The purpose is to degrade America, its shared history, and its cultural expression.

Directly undermining the institution’s original purpose of being “an establishment for the increase and diffusion of knowledge among men,” propagandists have taken over the museum’s curation and exhibits, ensuring that America is portrayed as an oppressive, evil, racist, divisive, and enslaving force throughout history, and that there is no amount of social justice-embracing that can be done for it to recover.

But the American History Museum is not the only culprit.

National Museum of African Art

Visitors to the National Museum of African Art will be accosted by the 55-minute movie Five Murmurations, a production aimed at advancing the bogus “national racial reckoning” narrative from 2020.

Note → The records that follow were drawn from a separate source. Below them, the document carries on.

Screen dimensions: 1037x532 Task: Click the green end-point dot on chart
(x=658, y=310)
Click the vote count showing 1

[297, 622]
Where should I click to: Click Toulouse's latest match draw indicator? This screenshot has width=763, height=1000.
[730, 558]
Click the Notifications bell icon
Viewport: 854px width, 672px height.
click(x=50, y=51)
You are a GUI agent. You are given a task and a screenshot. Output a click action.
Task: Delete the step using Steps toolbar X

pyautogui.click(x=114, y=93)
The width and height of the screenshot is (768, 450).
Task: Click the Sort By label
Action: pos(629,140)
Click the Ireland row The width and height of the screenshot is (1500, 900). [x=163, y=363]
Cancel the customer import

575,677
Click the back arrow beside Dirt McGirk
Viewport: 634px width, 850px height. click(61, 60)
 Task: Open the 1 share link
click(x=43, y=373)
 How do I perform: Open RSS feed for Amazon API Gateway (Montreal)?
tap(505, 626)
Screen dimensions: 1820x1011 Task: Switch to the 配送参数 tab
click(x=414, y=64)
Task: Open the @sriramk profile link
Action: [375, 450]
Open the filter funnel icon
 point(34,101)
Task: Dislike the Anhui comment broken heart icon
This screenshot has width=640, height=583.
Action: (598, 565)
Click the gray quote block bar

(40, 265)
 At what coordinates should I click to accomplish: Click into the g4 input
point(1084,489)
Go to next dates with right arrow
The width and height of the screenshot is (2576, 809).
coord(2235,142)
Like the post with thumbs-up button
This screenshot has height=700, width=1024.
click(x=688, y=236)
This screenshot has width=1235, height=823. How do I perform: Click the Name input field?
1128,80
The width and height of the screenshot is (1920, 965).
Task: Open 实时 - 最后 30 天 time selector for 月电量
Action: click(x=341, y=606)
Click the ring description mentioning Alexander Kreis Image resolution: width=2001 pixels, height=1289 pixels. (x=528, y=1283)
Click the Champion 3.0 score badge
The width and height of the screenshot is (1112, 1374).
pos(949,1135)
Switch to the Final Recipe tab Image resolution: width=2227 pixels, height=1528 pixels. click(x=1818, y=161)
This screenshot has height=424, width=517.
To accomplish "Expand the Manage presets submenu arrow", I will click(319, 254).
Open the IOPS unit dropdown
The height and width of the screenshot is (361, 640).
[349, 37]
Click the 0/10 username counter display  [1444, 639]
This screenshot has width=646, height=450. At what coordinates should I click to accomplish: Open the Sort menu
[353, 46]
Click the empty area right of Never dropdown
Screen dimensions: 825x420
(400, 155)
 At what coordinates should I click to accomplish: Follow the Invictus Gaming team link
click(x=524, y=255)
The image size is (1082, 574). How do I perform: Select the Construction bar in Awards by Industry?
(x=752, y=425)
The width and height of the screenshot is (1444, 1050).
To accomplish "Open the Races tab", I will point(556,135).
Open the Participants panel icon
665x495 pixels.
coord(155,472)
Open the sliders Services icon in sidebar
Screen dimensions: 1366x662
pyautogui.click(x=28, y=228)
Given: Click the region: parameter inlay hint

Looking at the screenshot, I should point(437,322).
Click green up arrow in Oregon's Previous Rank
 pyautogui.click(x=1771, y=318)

The movie is by a Ghanaian artist John Akomfrah, who is based out of London, England, and the film is meant to showcase his “response to the global pandemic, murder of George Floyd, and worldwide protests in support of Black Lives Matter.”

Leaving aside the fact that George Floyd was decidedly not murdered, but died as a result of the drugs he was on — or the reality that “Black Lives Matter” scammed millions out of money, caused billions in damage, and was one of the primary forces behind pushing fake narratives about the oppression of black people in America and in the Western world writ large — the exhibit is meant to instill a negative feeling about America, uncritical of reality, with the intention of indoctrinating its viewers.

It is shown in a large, dark theater, and the film itself is extremely dim with intense audio. It has police encounters, ominous music, and short clips interspersed with photographs. It shows still images of George Floyd followed by text like “dying violently” and “black lives.” The entire film is dark and somber.

A major takeaway from the film is that 2020 was defined by the systematic oppression of blacks, while white supremacists (including law enforcement) roamed the streets murdering black people in cold blood.

It also seems to place on equal footing the deaths of George Floyd, communist revolutionary Che Guevara, and Jesus Christ.

The New York Times, which did a profile on Akomfrah and the movie, described the scene: “In one kaleidoscopic sequence, for instance, stills of the police officer Derek Chauvin kneeling on Floyd’s neck are juxtaposed with archival photographs of the executed revolutionary Che Guevara and the Renaissance painter Andrea Mantegna’s ‘Lamentation over the Dead Christ.’”

Akomfrah himself described George Floyd’s “aura in death” as “Christlike,” adding, “Part of it is just the very public nature of the death: The banality, the stupidity of it — the sheer awfulness of it — seemed to transform him into something else.”

Continuing on with messaging about colonialism, slavery, and the apparent evildoing of the United States and United Kingdom, the film is meant to advance the narrative that present-day America is exactly the same as America when slavery existed, and that white supremacy is widespread.

National Museum of Natural History

The Natural History Museum has an exhibit looking to advance a similar narrative.

In a part of the “Cellphone: Unseen Connections” exhibit called “Images of Violence: The Cellphone As Witness,” a black female and a Muslim female teach a male that cellphone footage of alleged violence against non-white people is basically the only way to advance justice.

“Without videos like these, we wouldn’t know what happened to countless black citizens,” the black female states. The exhibit does not address the fact that the footage is often one-sided and abused by activists and the media to form a narrative that is not true in order to advance a social justice cause — as happened with George Floyd.